Chacune de ces familles est traitée en détail dans nos enquêtes. Toutes partagent une mécanique commune : un nom de domaine fraîchement enregistré, un hébergement chez un acteur grand public peu regardant, et une fenêtre d'exploitation de quelques semaines avant que les signalements ne fassent tomber l'opération. Comprendre l'une, c'est comprendre un peu de toutes les autres.

Trois réflexes qui couvrent 90 % des cas

La défense de base, pour un internaute non spécialiste, tient en trois habitudes. Premièrement, activer la double authentification partout où elle est disponible — banque, messagerie, réseaux sociaux, services cloud. Même en cas de fuite de mot de passe, le compte reste protégé. Deuxièmement, utiliser un mot de passe unique par service, de préférence stocké dans un gestionnaire de mots de passe. Troisièmement, vérifier le domaine avant toute saisie d'identifiants — une banque réelle utilise toujours son domaine officiel, jamais une variante raccourcie ou un sous-domaine exotique.

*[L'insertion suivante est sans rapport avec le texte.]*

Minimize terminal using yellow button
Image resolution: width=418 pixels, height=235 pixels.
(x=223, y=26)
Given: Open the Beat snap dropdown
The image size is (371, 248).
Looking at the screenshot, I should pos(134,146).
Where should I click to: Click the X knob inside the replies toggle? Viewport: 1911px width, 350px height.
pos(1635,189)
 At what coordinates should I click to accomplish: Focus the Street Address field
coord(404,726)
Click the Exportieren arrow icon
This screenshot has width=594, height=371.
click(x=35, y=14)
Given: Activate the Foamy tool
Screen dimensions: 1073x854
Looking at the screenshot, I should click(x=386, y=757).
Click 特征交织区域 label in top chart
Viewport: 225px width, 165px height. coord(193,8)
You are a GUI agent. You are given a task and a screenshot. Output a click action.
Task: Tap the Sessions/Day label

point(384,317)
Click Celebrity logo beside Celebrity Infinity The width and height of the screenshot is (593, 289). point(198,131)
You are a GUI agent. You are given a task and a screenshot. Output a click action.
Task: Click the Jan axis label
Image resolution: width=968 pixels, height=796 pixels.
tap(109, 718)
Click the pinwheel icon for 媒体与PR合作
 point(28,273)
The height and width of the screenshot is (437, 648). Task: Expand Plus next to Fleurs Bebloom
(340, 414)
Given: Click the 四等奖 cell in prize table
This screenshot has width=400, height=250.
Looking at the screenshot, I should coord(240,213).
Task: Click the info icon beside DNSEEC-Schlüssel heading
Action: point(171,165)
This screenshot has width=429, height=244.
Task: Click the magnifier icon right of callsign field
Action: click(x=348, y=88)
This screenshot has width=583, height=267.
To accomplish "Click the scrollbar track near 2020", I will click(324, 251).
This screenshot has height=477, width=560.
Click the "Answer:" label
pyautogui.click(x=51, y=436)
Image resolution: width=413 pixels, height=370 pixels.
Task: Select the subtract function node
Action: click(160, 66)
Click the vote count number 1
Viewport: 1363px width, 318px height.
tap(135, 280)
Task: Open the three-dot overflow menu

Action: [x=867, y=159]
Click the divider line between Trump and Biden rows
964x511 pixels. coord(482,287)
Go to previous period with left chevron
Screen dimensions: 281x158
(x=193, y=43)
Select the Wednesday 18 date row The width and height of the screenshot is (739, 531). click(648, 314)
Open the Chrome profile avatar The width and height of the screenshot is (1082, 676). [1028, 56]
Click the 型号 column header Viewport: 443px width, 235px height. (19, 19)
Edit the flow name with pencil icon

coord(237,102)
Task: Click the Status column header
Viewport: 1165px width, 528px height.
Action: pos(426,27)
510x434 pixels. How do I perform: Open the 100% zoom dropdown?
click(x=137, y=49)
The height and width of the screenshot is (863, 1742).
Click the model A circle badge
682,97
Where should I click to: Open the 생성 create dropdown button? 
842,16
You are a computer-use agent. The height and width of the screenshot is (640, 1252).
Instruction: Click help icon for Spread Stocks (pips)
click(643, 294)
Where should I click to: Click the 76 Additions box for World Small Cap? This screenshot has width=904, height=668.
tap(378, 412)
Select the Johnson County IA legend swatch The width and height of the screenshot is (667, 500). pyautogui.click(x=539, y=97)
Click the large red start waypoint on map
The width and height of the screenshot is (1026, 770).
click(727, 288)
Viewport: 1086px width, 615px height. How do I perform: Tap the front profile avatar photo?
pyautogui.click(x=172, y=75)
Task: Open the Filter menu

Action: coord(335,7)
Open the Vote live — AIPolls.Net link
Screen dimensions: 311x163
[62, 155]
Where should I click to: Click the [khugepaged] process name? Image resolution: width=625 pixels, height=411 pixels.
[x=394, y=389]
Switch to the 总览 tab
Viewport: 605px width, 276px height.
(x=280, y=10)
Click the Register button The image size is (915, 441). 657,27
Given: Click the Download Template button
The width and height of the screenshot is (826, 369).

Ces trois gestes neutralisent la quasi-totalité des attaques opportunistes. Ils ne protègent pas contre les attaques ciblées de haut niveau — mais celles-ci ne concernent que des profils particulièrement exposés (journalistes d'investigation, élus, dirigeants d'entreprise). Pour le grand public, le ratio temps investi / risque évité est imbattable.